╭─ Materials provided

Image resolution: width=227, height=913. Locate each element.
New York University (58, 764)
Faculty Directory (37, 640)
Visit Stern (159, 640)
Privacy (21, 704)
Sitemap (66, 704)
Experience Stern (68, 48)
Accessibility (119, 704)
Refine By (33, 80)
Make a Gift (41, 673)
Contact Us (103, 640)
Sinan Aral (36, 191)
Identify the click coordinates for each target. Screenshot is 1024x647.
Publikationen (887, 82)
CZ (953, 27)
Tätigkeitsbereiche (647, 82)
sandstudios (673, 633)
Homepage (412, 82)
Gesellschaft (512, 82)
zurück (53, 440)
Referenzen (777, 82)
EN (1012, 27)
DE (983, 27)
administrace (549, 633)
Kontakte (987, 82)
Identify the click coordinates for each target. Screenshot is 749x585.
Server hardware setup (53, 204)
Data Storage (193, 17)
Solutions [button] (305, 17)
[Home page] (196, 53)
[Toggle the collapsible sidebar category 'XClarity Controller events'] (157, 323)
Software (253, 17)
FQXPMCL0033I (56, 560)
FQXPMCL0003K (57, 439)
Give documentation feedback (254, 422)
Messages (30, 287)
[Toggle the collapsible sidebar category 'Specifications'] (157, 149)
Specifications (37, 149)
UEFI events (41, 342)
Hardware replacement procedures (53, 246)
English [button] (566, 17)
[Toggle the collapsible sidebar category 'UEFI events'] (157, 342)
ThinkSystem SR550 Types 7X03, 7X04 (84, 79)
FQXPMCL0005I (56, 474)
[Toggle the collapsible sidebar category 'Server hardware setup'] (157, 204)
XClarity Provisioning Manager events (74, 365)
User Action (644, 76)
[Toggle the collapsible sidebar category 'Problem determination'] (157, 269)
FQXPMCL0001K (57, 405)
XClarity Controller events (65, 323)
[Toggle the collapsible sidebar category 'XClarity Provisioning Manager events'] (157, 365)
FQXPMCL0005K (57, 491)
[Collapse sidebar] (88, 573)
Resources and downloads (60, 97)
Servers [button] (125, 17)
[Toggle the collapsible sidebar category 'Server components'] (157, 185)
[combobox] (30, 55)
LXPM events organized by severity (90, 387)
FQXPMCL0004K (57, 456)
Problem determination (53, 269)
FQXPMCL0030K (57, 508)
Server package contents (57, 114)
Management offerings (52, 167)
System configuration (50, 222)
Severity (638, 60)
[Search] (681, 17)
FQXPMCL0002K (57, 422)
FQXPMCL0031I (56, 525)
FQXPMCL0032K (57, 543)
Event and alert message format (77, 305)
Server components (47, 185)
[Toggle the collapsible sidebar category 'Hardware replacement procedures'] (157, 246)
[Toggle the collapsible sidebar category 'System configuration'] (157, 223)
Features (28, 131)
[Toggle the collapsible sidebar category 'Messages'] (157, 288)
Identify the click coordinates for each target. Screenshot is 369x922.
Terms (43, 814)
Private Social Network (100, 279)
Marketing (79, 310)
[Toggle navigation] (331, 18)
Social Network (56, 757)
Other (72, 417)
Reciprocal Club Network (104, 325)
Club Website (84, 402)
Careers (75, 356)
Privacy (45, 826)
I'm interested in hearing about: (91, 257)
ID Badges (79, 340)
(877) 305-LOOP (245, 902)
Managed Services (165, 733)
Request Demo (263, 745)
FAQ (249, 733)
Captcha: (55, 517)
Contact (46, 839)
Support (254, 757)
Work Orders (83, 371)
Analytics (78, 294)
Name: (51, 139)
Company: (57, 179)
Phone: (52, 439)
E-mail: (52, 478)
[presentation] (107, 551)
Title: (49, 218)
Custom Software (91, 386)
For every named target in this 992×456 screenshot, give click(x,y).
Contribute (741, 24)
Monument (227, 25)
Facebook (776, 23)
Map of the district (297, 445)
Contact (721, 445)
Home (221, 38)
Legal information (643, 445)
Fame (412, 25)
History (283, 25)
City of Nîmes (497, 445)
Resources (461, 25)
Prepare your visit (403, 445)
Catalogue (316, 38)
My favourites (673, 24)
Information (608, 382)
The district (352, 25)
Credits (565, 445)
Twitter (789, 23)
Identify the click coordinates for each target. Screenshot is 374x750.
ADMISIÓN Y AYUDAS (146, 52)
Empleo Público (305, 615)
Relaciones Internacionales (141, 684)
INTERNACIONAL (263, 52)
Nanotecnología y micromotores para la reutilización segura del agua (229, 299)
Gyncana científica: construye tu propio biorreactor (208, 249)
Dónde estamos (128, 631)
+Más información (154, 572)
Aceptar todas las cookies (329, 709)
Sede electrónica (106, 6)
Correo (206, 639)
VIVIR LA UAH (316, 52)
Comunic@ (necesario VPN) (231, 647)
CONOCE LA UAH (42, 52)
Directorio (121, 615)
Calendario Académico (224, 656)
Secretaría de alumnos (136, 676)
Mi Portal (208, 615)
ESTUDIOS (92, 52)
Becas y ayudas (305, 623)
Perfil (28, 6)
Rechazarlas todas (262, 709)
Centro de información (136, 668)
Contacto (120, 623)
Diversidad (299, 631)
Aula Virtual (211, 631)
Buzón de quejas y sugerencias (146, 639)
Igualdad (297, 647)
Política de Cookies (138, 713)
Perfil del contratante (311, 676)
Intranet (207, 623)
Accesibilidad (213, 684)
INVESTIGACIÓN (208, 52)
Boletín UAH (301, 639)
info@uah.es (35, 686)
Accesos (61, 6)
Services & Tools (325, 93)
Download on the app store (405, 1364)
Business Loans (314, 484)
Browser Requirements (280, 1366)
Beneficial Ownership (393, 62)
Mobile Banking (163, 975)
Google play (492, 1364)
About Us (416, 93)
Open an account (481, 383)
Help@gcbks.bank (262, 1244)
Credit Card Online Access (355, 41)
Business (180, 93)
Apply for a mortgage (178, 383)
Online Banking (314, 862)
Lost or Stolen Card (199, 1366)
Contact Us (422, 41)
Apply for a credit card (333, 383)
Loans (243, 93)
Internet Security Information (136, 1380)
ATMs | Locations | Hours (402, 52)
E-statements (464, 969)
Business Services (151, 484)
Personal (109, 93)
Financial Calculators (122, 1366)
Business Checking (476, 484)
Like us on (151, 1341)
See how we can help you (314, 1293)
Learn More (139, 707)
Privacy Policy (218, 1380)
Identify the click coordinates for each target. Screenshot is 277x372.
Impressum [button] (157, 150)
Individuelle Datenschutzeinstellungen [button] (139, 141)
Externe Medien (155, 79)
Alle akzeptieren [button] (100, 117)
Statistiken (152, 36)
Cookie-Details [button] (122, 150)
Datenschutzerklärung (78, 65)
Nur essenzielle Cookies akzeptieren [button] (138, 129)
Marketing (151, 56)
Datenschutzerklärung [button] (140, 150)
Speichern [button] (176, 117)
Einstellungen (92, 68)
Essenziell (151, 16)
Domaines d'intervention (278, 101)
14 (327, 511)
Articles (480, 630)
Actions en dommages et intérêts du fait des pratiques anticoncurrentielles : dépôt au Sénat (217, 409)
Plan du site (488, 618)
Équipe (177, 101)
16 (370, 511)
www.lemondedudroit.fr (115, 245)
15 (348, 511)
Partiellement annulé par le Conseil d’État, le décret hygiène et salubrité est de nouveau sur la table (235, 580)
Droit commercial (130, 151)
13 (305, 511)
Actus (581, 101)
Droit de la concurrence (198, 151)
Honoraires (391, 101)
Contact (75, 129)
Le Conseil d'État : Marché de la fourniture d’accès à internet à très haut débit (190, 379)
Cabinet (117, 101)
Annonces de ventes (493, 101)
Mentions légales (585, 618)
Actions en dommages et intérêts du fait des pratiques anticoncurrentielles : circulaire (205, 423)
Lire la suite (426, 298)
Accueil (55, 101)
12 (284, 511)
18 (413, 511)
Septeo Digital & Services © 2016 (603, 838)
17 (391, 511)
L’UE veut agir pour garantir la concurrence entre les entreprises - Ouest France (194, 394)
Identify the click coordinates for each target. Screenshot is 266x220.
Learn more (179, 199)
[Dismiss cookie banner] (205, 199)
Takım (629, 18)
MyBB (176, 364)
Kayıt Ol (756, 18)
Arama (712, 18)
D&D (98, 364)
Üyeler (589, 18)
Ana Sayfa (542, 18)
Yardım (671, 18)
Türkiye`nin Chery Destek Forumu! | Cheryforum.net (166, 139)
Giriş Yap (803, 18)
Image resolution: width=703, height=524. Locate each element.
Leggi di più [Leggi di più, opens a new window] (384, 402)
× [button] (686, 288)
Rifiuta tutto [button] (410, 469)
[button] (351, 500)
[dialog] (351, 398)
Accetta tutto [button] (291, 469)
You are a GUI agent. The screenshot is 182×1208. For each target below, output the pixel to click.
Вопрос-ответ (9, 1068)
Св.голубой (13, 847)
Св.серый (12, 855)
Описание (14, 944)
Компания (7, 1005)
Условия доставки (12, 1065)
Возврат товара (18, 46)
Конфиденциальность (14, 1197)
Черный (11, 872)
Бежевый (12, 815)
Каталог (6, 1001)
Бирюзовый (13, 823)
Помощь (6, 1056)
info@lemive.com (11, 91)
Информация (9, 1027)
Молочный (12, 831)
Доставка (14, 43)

╰─

Could you quote the listing verbatim, starting from its first line and ending with the line that contains "Referenzen (777, 82)", with both of those lines included?

Image resolution: width=227, height=913. Locate each element.
New York University (58, 764)
Faculty Directory (37, 640)
Visit Stern (159, 640)
Privacy (21, 704)
Sitemap (66, 704)
Experience Stern (68, 48)
Accessibility (119, 704)
Refine By (33, 80)
Make a Gift (41, 673)
Contact Us (103, 640)
Sinan Aral (36, 191)
Identify the click coordinates for each target. Screenshot is 1024x647.
Publikationen (887, 82)
CZ (953, 27)
Tätigkeitsbereiche (647, 82)
sandstudios (673, 633)
Homepage (412, 82)
Gesellschaft (512, 82)
zurück (53, 440)
Referenzen (777, 82)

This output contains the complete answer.